Saat ini saya masih menghabiskan waktu
sebagai seorang guru privat. Suatu kehormatan bagi saya sering
dipercaya untuk belajar bersama anak-anak dan keluarga dari luar
Indonesia, beberapa di antaranya anak-anak berkebangsaan Timur Tengah
(Arab Saudi), Swiss dan saat ini belajar dari keluarga
Tionghoa-Singapura. Saya selalu bersyukur untuk setiap apa yang saya
peroleh dari berbagi (saya tidak begitu menyukai istilah "mengajar")
bersama anak-anak mereka dan tentu dari keluarga besarnya. Yang saya
maksud bukan soal upah dan nominalnya. Ini soal kepercayaan, serta ilmu
& wawasan mulai dari kebudayaan hingga hal2 yang tidak ditemukan
dalam buku pelajaran.
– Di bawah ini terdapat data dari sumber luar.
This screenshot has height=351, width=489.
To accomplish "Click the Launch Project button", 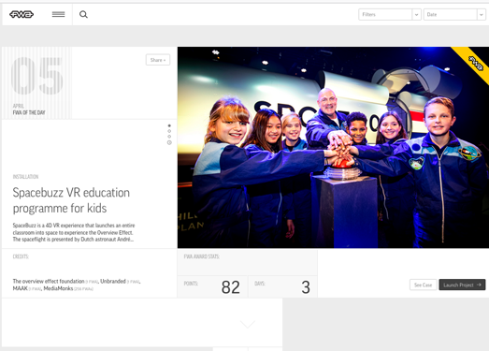I will click(462, 285).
Oh ya, saya juga selalu "terkejut" ketika mereka
tidak hanya memperlakukan saya sebagai seorang guru tapi juga sebagai
bagian dari keluarga mereka.
Sempat terheran-heran ketika saya
berhadapan dengan keluarga lokal yang tidak sedikit bertingkah kurang
menyenangkan hati: ingin semua-semua dituruti, harus selalu dipahami.
Kalau sudah begini, daripada makan hati saya sarankan mereka cari
pengganti.
Kondisi ini berbeda ketika saya bertemu
keluarga-keluarga asing tadi. Dibandingkan berbagi dengan keluarga lokal
yang saya temui, mereka bukan orang-orang biasa yang berstatus manager
atau supervisor di kantor2 yang ada di ibukota negara ini. Mereka
adalah pemimpin tertinggi bahkan pemilik dari perusahaan-perusahaan
besar tidak hanya di Jakarta, tapi di berbagai negara di dunia yang
memilih berdomisili di negara ini.
Saya pikir keluarga-keluarga ini baru
mengenal beras ketika berada di sini dan belum tentu tahu apa itu padi,
tapi mereka miliki itu ilmu padi "semakin berisi semakin merunduk".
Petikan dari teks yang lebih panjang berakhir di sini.